We also investigated accessibility of tryptophan residues through acrylamide quenching assays. In Fig. 2C, Stern–Volmer plots are shown along with linear fits according to the equation F0/F = 1 + KSV[Q], where F0 is the fluorescence intensity of unquenched solutions, F is the emission at a given acrylamide concentration [Q] and KSV is the Stern–Volmer constant that provides a quantitative index for quenching efficiency.39 Solutions containing only KIW7 in water presented KSV = 24.8 ± 0.3 M−1, whereas those containing the peptide in the presence of SDS micelles exhibited the lowest quenching constant values at KSV = 10.5 ± 0.2 M−1. Not surprisingly, lower quenching constants have been found for SDS-containing samples, reinforcing that peptides are partially buried in hydrophobic core of micelles and this suggests that KIW7 is a good candidate for interacting with cell membranes. In the case of samples containing peptiplexes prepared at equal peptide-to-DNA charge ratio, KSV constants present intermediate values and have been found at 17.3 ± 0.2 and 13.6 ± 0.3 M−1, respectively, for preparations in water and SDS micelles. These results indicate that although complexation with 200 bp DNA decreases the strength of interaction with micelles, association is still possible likely due to the amphipathic nature of the peptide. These findings represent initial physicochemical evidence supporting KIW7 as a potential candidate to prepare peptiplexes for intracell delivery of DNA.

Circular dichroism assays: secondary structure transitions

Circular dichroism (CD) assays were performed to investigate the secondary structure of KIW7 peptide.
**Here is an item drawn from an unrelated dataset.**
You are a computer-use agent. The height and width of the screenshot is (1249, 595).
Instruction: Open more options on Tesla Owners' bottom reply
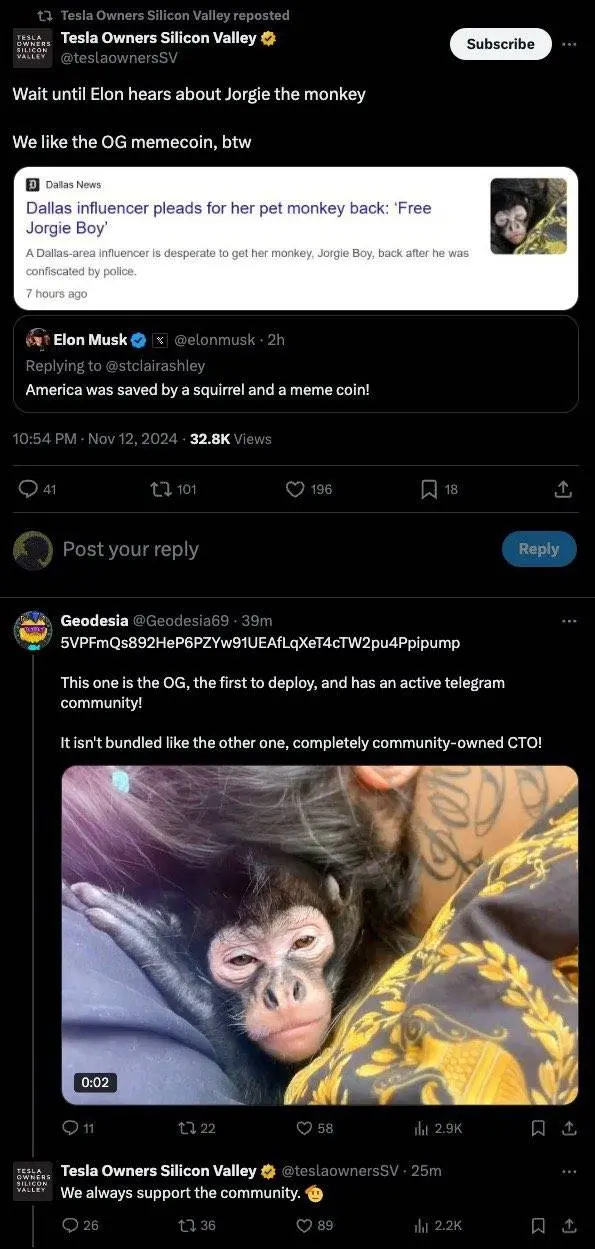[x=569, y=1171]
The CD spectrum from KIW7 in water (Fig. 3A) comprises shallow positive peak at ∼195 nm followed by a sharp negative rotation at ∼205 nm, corresponding to a red shifted signature of disordered conformations.45,46 A positive maximum near 225 nm is likely correlated to electronic transitions of aromatic side chains of tryptophan and phenylalanine residues.45,47 The presence of disordered conformations in KIW7 is consistent with secondary structure displayed by Penetratin, which also exhibits such structures in aqueous solutions.23,24
image file: d0sm00347f-f3.tif
Fig. 3 (A) CD data from KIW7 solutions (0.5 mg ml−1) containing only the peptide or preparations co-solubilized with SDS micelles. (B) CD spectra from KIW7 samples (0.1 mg ml−1) titrated with 200 bp DNA at the indicated peptide-to-phosphate charge molar ratios. 200 bp DNA spectrum (dashed line) is not to scale and is presented just a guide to the eye to allow comparison with peptide samples.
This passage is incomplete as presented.